Qué puede cambiar el ejercicio en los labios
Los labios pierden volumen con los años por la reducción de colágeno y grasa, algo que ningún ejercicio puede reponer. Lo que sí trabaja la gimnasia labial es el músculo orbicular y la musculatura de las comisuras, que influyen en la firmeza del contorno y en la tendencia de las comisuras a caer. El resultado realista es una boca con aspecto algo más tonificada, no unos labios visiblemente más gruesos.
Ejercicios sencillos para la zona
Pronunciar las vocales de forma exagerada, especialmente la U y la O mantenidas, trabaja el orbicular de los labios. Otro ejercicio es sonreír con la boca cerrada elevando las comisuras lo máximo posible durante 10 segundos.
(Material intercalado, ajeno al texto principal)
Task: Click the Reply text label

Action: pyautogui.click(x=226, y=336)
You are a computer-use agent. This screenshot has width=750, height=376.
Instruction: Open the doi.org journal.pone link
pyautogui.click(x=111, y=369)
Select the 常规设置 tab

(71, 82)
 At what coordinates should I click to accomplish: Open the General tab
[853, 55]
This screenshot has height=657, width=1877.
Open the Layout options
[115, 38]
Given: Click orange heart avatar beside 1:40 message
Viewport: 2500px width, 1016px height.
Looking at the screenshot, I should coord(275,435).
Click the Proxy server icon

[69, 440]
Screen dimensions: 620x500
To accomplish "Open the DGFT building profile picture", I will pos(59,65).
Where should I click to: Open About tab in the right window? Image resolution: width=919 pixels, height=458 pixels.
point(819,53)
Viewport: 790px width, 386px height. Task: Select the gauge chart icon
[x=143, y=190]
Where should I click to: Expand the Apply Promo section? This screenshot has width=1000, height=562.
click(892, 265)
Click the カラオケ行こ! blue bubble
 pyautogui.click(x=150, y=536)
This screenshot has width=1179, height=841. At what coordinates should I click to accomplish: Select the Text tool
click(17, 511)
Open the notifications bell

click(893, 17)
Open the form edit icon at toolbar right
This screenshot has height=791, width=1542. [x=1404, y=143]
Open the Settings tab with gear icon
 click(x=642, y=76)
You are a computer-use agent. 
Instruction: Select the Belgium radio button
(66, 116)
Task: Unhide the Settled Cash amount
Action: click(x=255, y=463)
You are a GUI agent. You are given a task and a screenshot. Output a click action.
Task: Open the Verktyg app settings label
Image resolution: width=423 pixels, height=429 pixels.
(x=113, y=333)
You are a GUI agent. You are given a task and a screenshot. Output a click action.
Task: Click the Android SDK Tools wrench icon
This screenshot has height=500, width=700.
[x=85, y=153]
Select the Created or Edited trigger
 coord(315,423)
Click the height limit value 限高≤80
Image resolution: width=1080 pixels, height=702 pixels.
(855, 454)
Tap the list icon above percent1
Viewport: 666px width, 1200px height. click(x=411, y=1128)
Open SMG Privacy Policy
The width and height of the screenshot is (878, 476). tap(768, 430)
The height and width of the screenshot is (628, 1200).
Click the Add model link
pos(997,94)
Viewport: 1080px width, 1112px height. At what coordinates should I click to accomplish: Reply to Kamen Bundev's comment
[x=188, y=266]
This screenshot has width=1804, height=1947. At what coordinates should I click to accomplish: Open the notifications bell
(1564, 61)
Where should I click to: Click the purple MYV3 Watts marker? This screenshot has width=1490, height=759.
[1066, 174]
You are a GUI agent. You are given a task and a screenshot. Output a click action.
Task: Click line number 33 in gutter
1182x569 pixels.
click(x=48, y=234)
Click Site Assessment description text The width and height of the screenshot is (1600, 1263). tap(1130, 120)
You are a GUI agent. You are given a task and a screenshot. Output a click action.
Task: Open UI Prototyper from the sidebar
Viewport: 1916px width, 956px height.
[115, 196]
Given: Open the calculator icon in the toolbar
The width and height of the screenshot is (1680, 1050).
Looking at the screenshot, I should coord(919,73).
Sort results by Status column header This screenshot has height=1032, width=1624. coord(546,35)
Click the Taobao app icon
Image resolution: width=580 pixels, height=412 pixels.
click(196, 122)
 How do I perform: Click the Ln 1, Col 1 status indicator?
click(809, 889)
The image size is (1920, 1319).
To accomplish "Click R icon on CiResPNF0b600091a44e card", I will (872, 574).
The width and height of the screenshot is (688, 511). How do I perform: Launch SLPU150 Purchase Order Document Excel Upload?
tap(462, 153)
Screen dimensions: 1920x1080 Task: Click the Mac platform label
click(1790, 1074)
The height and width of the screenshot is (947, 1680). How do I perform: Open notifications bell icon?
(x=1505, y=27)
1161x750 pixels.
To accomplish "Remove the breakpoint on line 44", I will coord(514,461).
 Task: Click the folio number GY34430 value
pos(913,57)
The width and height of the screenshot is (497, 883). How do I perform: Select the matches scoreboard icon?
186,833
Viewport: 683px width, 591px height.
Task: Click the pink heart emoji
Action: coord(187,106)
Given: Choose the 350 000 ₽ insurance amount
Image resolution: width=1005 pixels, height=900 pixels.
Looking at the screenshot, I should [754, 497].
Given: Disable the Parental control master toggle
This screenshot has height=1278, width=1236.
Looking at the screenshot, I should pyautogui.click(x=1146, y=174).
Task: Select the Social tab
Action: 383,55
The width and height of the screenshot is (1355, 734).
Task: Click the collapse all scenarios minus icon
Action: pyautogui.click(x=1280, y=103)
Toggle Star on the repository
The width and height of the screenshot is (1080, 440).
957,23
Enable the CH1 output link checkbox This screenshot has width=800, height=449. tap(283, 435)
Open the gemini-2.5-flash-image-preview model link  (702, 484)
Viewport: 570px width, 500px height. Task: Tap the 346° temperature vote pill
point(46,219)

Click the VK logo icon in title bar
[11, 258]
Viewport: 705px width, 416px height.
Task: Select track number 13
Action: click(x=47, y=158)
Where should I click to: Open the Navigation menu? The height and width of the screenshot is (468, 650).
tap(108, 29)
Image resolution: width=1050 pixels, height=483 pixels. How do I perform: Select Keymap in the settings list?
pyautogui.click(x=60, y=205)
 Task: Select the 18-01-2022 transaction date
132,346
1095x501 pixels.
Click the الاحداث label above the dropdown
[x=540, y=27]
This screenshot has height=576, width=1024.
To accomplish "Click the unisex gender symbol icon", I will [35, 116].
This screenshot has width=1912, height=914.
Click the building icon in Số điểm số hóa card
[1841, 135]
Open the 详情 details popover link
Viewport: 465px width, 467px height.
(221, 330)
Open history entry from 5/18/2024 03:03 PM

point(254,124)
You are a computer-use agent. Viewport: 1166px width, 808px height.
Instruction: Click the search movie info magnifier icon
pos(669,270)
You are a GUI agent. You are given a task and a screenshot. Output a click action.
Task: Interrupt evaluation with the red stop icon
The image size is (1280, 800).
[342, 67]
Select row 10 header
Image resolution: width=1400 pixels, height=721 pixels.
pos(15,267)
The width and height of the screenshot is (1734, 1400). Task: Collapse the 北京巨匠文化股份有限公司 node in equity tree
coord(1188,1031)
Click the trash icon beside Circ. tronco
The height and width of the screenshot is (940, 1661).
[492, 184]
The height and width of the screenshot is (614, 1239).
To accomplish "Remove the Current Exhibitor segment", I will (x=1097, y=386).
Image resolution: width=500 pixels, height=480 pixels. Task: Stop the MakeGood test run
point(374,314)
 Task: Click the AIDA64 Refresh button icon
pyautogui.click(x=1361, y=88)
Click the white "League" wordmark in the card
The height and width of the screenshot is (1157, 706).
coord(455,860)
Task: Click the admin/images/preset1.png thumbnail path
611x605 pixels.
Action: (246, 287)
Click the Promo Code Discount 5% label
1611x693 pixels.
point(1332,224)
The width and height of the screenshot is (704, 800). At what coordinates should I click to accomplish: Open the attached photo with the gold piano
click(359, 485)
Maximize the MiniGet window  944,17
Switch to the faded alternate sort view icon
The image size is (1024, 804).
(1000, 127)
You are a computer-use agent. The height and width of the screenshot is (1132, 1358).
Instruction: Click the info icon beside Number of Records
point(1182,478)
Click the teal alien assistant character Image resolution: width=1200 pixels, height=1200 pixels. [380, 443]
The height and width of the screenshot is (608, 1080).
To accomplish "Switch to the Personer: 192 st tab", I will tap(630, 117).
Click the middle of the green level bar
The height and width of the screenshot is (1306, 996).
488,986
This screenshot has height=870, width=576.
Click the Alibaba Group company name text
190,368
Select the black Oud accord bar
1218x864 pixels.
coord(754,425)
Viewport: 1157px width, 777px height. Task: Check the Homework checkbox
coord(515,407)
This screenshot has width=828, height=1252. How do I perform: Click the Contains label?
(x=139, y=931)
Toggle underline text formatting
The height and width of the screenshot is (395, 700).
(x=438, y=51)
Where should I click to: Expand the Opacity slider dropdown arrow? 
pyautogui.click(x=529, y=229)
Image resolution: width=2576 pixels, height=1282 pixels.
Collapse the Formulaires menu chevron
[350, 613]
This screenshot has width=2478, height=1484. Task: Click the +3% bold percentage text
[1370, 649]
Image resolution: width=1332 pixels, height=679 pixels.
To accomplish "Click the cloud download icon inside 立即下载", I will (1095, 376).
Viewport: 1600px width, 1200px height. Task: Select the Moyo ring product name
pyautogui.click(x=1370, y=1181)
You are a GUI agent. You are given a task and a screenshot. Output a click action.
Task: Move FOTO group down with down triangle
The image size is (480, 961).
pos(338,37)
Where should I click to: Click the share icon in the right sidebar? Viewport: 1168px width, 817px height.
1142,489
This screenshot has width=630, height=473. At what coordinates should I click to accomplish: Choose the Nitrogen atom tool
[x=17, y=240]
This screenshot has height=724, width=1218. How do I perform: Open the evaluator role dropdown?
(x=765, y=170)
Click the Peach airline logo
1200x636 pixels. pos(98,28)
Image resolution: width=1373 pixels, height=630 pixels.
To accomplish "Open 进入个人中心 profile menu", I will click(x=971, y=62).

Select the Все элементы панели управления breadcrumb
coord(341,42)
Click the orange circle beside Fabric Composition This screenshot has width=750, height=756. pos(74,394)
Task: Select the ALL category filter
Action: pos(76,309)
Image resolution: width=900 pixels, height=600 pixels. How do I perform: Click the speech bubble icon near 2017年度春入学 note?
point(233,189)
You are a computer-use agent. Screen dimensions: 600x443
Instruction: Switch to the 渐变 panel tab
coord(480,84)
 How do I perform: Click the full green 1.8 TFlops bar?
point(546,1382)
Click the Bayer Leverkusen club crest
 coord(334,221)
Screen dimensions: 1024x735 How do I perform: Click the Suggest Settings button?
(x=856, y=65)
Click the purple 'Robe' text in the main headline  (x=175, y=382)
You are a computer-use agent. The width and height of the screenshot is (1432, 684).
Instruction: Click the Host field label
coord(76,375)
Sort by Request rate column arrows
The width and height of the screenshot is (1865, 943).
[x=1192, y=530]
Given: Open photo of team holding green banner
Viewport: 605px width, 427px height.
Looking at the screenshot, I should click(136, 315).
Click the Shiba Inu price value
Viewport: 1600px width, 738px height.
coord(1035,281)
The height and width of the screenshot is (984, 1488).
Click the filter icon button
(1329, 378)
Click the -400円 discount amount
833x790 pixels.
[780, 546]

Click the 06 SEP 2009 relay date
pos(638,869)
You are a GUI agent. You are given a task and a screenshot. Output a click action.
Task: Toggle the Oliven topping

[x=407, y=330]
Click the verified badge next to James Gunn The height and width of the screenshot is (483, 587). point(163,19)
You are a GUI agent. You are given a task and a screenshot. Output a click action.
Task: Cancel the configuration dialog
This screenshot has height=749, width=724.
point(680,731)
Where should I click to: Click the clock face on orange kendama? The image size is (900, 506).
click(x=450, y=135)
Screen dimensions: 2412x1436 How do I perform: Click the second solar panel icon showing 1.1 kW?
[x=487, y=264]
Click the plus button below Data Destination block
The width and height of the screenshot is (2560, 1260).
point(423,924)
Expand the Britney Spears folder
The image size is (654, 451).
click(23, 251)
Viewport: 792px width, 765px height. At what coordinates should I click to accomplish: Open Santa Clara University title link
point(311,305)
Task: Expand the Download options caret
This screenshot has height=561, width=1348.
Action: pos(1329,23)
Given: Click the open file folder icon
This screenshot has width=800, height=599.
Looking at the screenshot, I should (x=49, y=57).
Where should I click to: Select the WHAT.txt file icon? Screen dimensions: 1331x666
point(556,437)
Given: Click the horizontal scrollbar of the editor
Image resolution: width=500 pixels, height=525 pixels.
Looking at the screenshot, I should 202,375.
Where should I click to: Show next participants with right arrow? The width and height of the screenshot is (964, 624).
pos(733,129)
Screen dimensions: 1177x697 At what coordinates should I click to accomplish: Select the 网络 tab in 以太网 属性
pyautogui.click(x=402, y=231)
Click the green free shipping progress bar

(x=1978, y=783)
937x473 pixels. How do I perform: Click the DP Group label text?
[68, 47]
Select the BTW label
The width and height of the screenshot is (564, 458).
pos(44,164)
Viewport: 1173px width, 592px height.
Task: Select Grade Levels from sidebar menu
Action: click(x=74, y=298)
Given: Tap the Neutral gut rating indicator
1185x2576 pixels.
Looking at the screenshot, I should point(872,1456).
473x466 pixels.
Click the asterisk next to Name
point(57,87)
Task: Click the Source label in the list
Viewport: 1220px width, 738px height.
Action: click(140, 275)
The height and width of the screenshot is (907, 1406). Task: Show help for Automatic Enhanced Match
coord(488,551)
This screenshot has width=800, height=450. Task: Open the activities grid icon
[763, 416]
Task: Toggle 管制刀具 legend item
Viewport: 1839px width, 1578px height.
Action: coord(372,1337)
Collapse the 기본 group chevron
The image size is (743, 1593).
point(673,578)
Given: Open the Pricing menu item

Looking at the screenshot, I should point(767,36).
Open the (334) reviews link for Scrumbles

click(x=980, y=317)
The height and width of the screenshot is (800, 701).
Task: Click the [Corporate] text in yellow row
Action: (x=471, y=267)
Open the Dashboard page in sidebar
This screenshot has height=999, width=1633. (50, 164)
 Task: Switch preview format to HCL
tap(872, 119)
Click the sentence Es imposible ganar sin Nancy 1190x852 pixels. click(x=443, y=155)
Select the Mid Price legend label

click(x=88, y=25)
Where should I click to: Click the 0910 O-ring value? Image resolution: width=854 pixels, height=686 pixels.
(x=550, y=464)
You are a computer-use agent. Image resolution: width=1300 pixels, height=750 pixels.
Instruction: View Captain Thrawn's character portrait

También se practica apretar los labios entre sí con suavidad y soltar, en series de 10 a 15 repeticiones. Como en toda la gimnasia facial, la constancia diaria vale más que la intensidad.
Lo que no debes esperar
No esperes un aumento de volumen comparable a un relleno: el ejercicio no añade tejido. Tampoco elimina las líneas periorales, las arrugas verticales sobre el labio superior, que se relacionan con la piel, el sol y, en fumadores, con el gesto repetido. Si esas líneas te preocupan, el abordaje realista combina protección solar, hidratación y, en su caso, valoración profesional.
Cuidados diarios de los labios
Los labios no tienen glándulas sebáceas y su piel es muy fina, así que se deshidratan con facilidad. Un bálsamo hidratante es útil, pero evita los que crean dependencia por irritantes como el mentol o la canela. La protección solar en labios es importante y poco practicada: existen bálsamos con SPF pensados para ello. Beber suficiente agua y no humedecer los labios con la lengua constantemente también ayuda más de lo que parece.
Recuerda: esto es información divulgativa, no un consejo médico individual. Si tienes una lesión que cambia, sangra o no mejora, la siguiente parada es dermatología.